> [Problem] Write what comes next in the dbt self-review notes, picking up after the fourth numbered question on repeat customers.

> [Given text]
..............................
## Self Review Questions

- ✅ Were you able to answer the data question asked i.e. What is our user repeat rate?
- ✅ Were you able to create a marts folder for the three business lines?
- ✅ Were you able to create at least 1 intermediate model and 1 dimension/fact model within each marts model?
- ✅ Were you able to apply dbt tests to your week 1 or week 2 models?

### Question 1: Repeate Customers
1. What is our user repeat rate? Repeat Rate is defined as users who purchased 2 or more times / users who purchased
2. What are good indicators of a user who will likely purchase again? 
3. What about indicators of users who are likely NOT to purchase again? 
4. If you had more data, what features would you want to look into to answer this question?
..............................
> [Dataset entries]

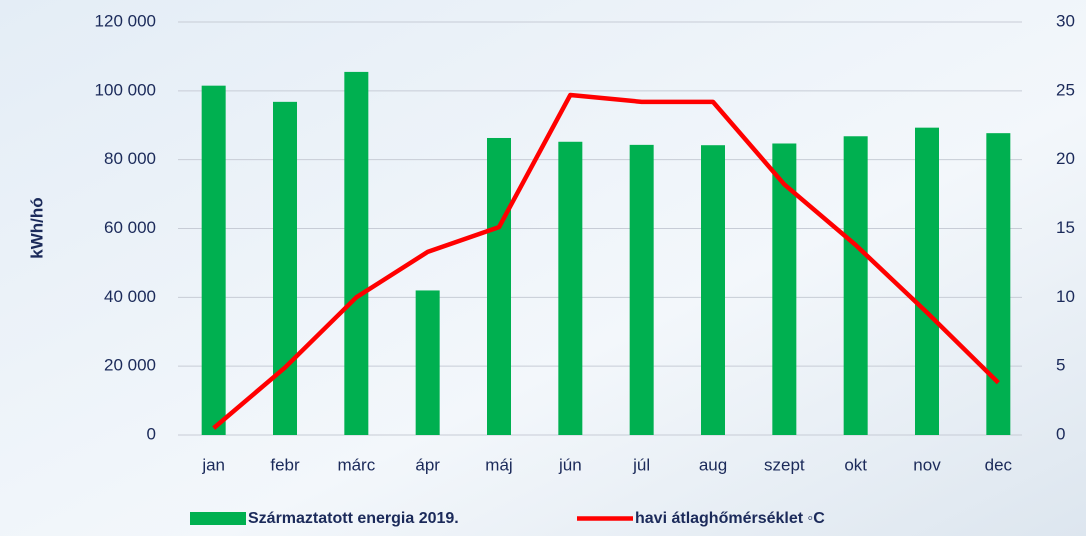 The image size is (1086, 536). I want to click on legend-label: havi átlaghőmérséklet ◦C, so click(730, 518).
..............................
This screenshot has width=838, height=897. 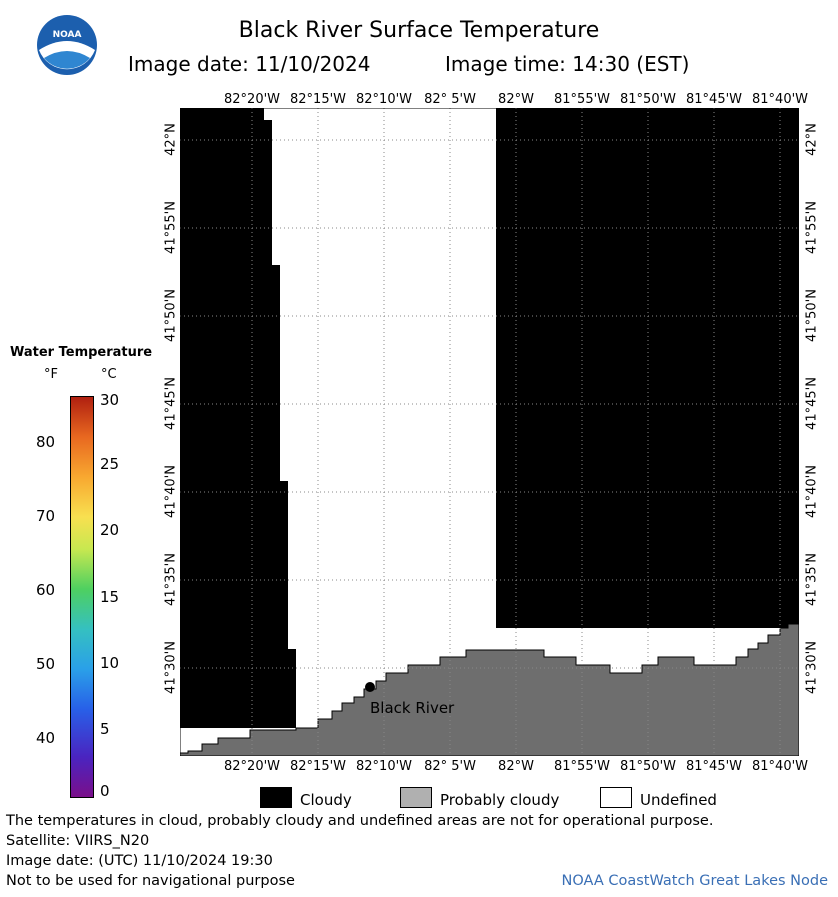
..............................
> [Task output]
In [2]:
%load_ext sql
%sql postgresql://corise:corise@localhost:5432/dbt
%config SqlMagic.displaylimit=100
%config SqlMagic.displaycon = False
%config SqlMagic.feedback = False

In [5]:
%%sql
WITH nb_orders_by_user AS (
SELECT user_id,
       COUNT(DISTINCT order_id) AS nb_orders
  FROM dbt_ramnath_v.stg_greenery__orders
 GROUP BY 1
)

SELECT ROUND(SUM(CASE WHEN nb_orders > 1 THEN 1 ELSE 0 END)::NUMERIC / COUNT(*), 2) AS pct_users_repeat_purchase
  FROM nb_orders_by_user 

pct_users_repeat_purchase
0.8


I would build a model that used features like recency of purchase, frequency of purchase, and the monetary value of the purchase to predict the probability that a customer would purchase again. I would also develop a model to predict customer LTV and apply it on a broader customer dataset to identify valuable customers to target.

### Question 2: Create Mart Models

Create a marts folder to organize models for business units (core, marketing, and product), and within each marts folder, create at least 1-2 intermediate models and 1-2 dimension/fact models.

1. Explain the marts models you added. 
2. Why did you organize the models in the way you did?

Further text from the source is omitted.